Doxorubicine

Doxorubicine – an anthracycline antineoplastic antibiotic with anti-proliferative and antimitotic action.

Form of release and structure

Dosage forms:

• Lyophilisate for preparation of solution for intravascular and intravesical introduction (on 10 ml in bottles, in a cardboard box of 10 pieces);
• Concentrate for preparation of solution for intravascular and intravesical introduction (on 5 ml in glass bottles, in a cardboard pack of 1 or 10 pieces; on 25 or 50 ml in glass bottles, in a cardboard pack of 1 piece).

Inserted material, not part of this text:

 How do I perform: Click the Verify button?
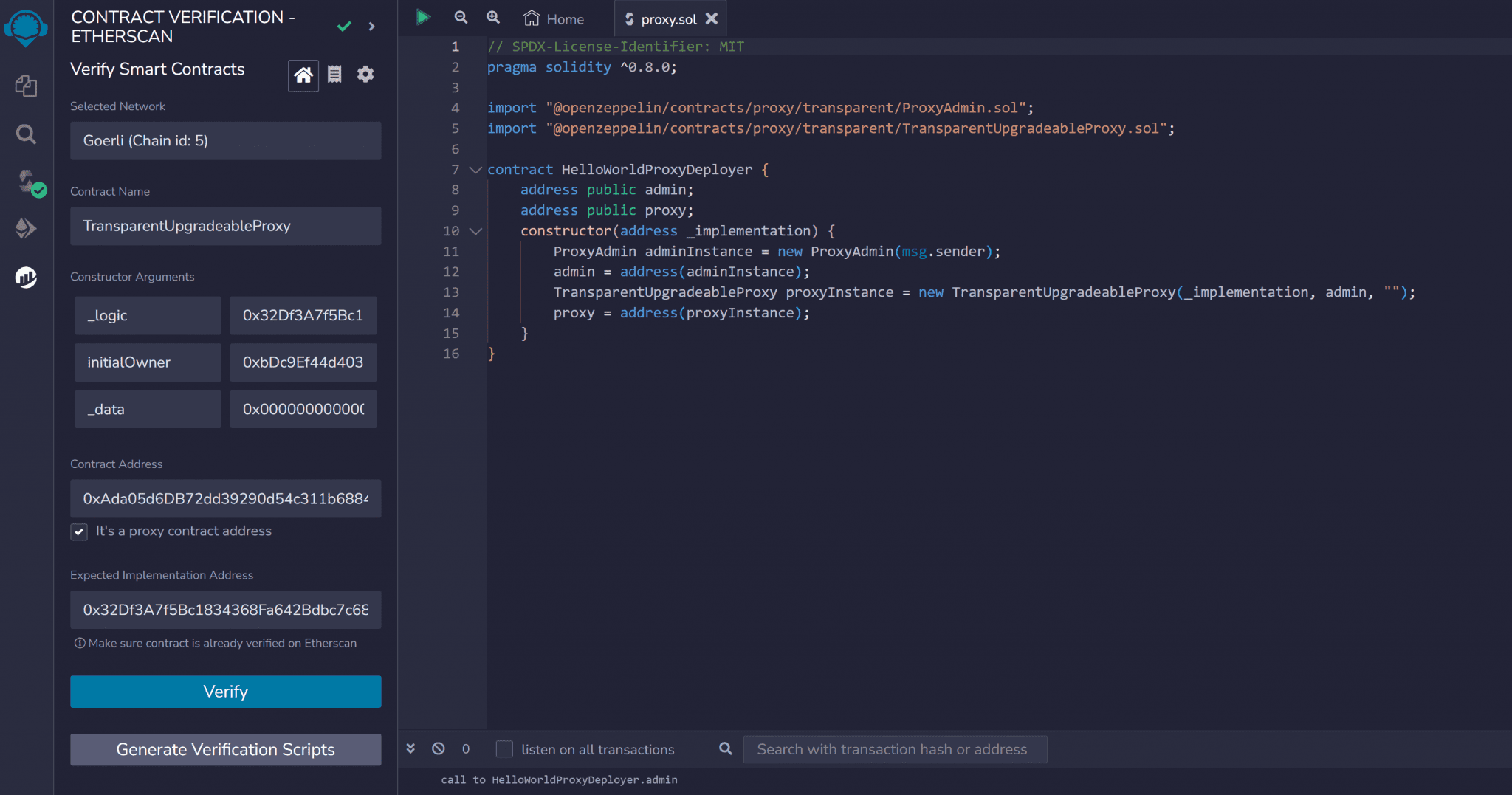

Active agent – doxorubicine a hydrochloride:

• 1 bottle of lyophilisate – 10 mg;
• 1 ml of a concentrate – 2 mg.

Auxiliary component of lyophilisate – Mannitolum.

Indications to use

Use of Doxorubicine is shown at treatment of the following oncological diseases: an osteosarcoma, sarcoma of soft tissues, Ewing's sarcoma, Kaposha's sarcoma (patients have AIDS), a malignant thymoma, a retinoblastoma, a hepatoblastoma, a neuroblastoma, Vilms's tumor, trophoblastic tumors, carcinoid, an acute miyeloblastny leukosis, an acute lymphoblastoid leukosis, a chronic lymphoid leukosis, a nekhodzhkinsky lymphoma, a multiple myeloma, a lymphogranulomatosis, small-celled cancer of a lung, a breast cancer, cancer of a thyroid gland, gullet cancer, primary hepatocellular cancer, a carcinoma of the stomach, a pancreatic cancer, ovarian cancer, a germinogenny tumor of a small egg, endometrial cancer, a prostate cancer, cancer of a neck of uterus, cancer of adrenal glands, bladder cancer (including prevention of a recurrence after surgery).

Contraindications

• The expressed functional oppression of marrow against the background of use of radiation therapy and other chemotherapeutic means;
• Leukopenia;
• Acute hepatitis;
• Heavy abnormal liver functions;
• Thrombocytopenia;
• Serious illness of heart, including the expressed disturbances of a rhythm, myocarditis, an acute phase of a myocardial infarction;
• Anemia;
• The previous therapy in limit total doses anthracyclines;
• Period of pregnancy and breastfeeding;
• Hypersensitivity to hydroxybenzoates.

Besides, intravesical administration of drug is contraindicated to patients with invasive tumors with a penetration in a bladder wall, with infections and an inflammation of urinary tract and a bladder.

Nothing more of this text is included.